- [TASK TO CARRY OUT]: Please reproduce every one of the records below word for word, changing nothing.

- [Records for locating words and elements]:
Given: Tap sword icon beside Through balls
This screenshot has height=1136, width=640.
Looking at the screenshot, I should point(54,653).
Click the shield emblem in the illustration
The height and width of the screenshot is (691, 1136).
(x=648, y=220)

- [ANSWER TO THIS PROBLEM]:
Given: Tap sword icon beside Through balls
This screenshot has height=1136, width=640.
Looking at the screenshot, I should point(54,653).
Click the shield emblem in the illustration
The height and width of the screenshot is (691, 1136).
(x=648, y=220)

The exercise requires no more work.